--- START OF MATERIAL FOR THIS EXERCISE ---
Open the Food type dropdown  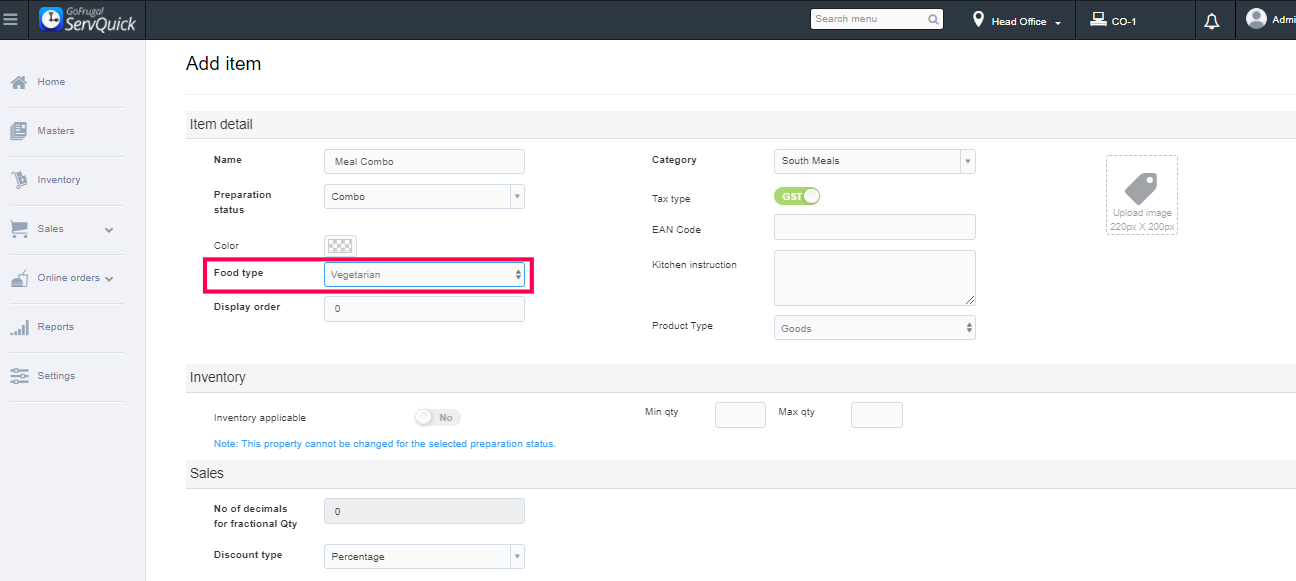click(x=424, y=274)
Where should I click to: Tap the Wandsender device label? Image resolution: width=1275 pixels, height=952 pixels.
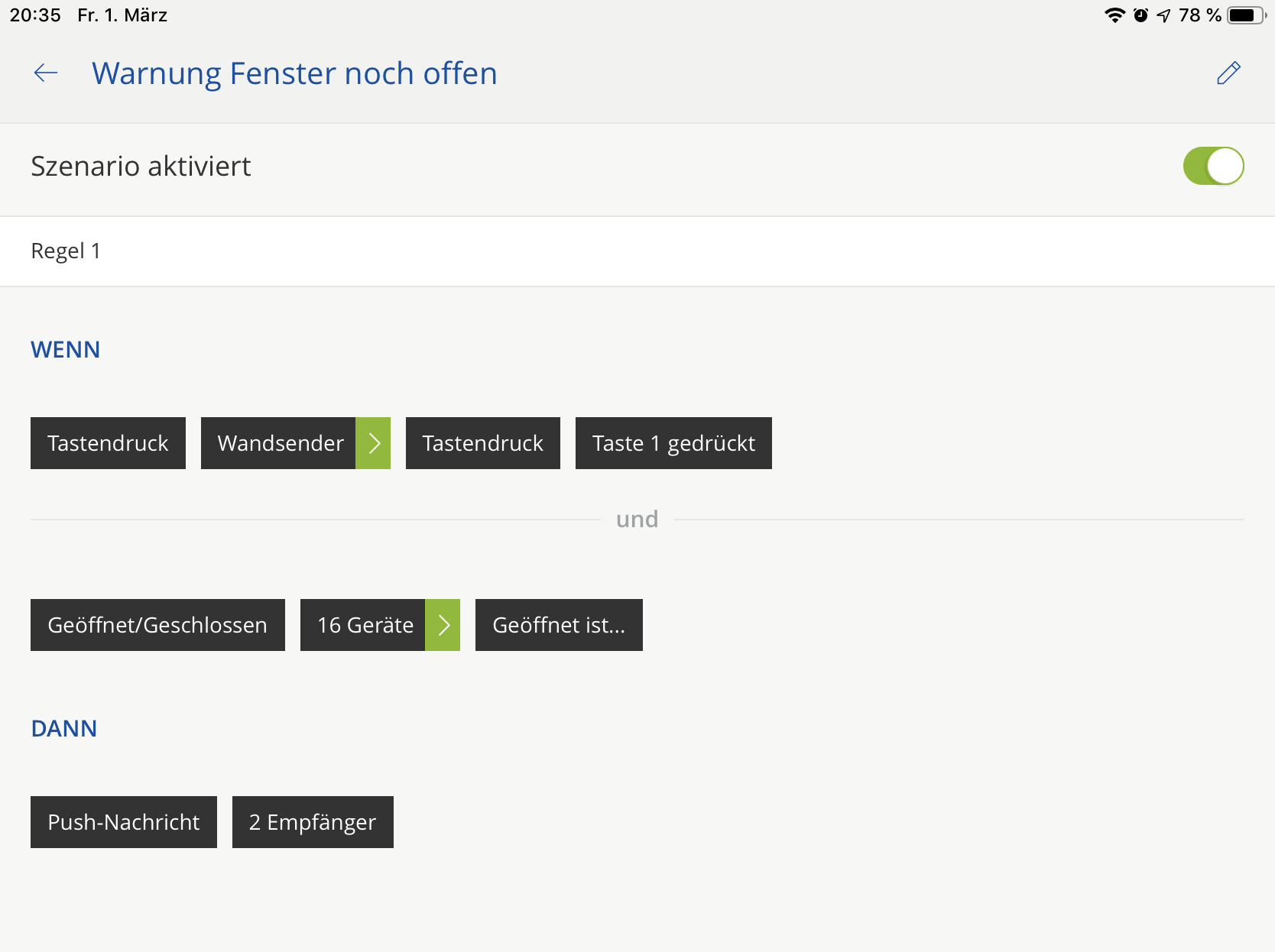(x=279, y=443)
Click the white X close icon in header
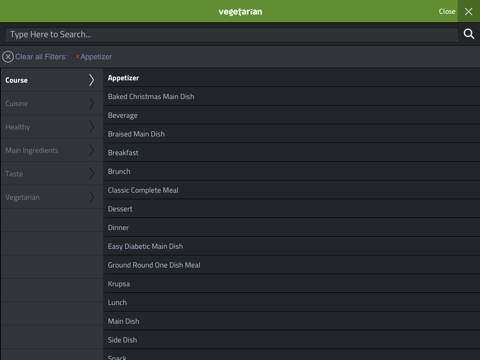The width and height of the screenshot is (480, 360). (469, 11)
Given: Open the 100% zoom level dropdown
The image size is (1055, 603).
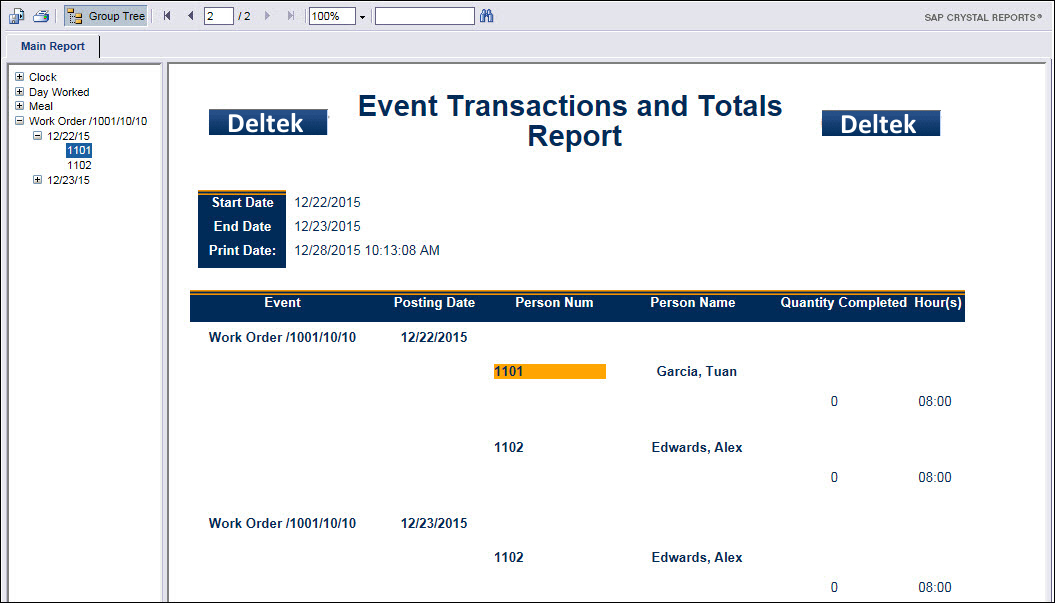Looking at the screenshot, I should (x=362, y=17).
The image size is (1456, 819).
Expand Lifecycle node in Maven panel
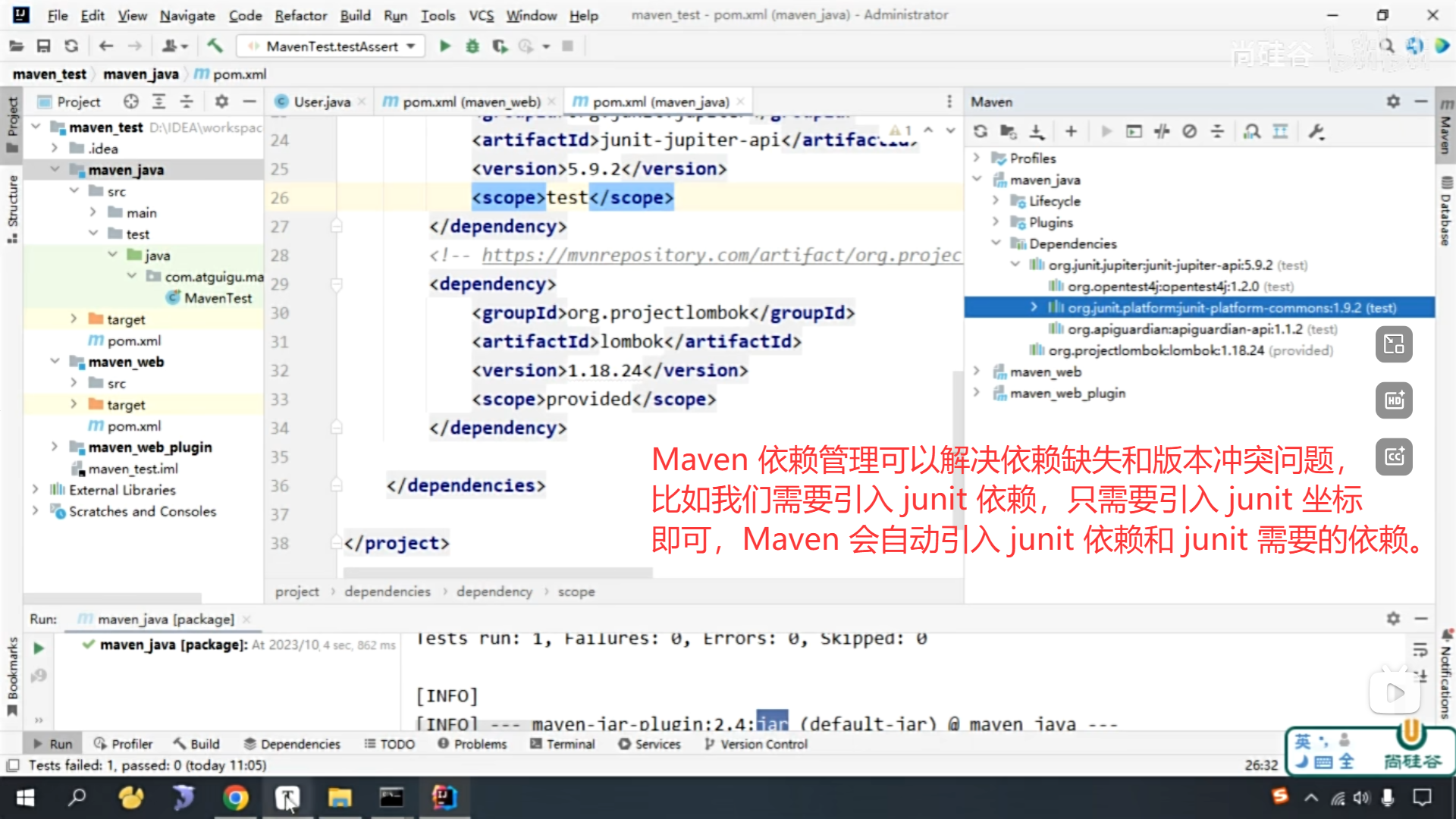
--- END OF MATERIAL FOR THIS EXERCISE ---
Reproduce, verbatim, the lines of the data from the one containing "Click the white X close icon in header" through the end of the data, both included, and omit the pictures.

Click the white X close icon in header
The width and height of the screenshot is (480, 360). (469, 11)
Given: Open the 100% zoom level dropdown
The image size is (1055, 603).
Looking at the screenshot, I should (x=362, y=17).
The image size is (1456, 819).
Expand Lifecycle node in Maven panel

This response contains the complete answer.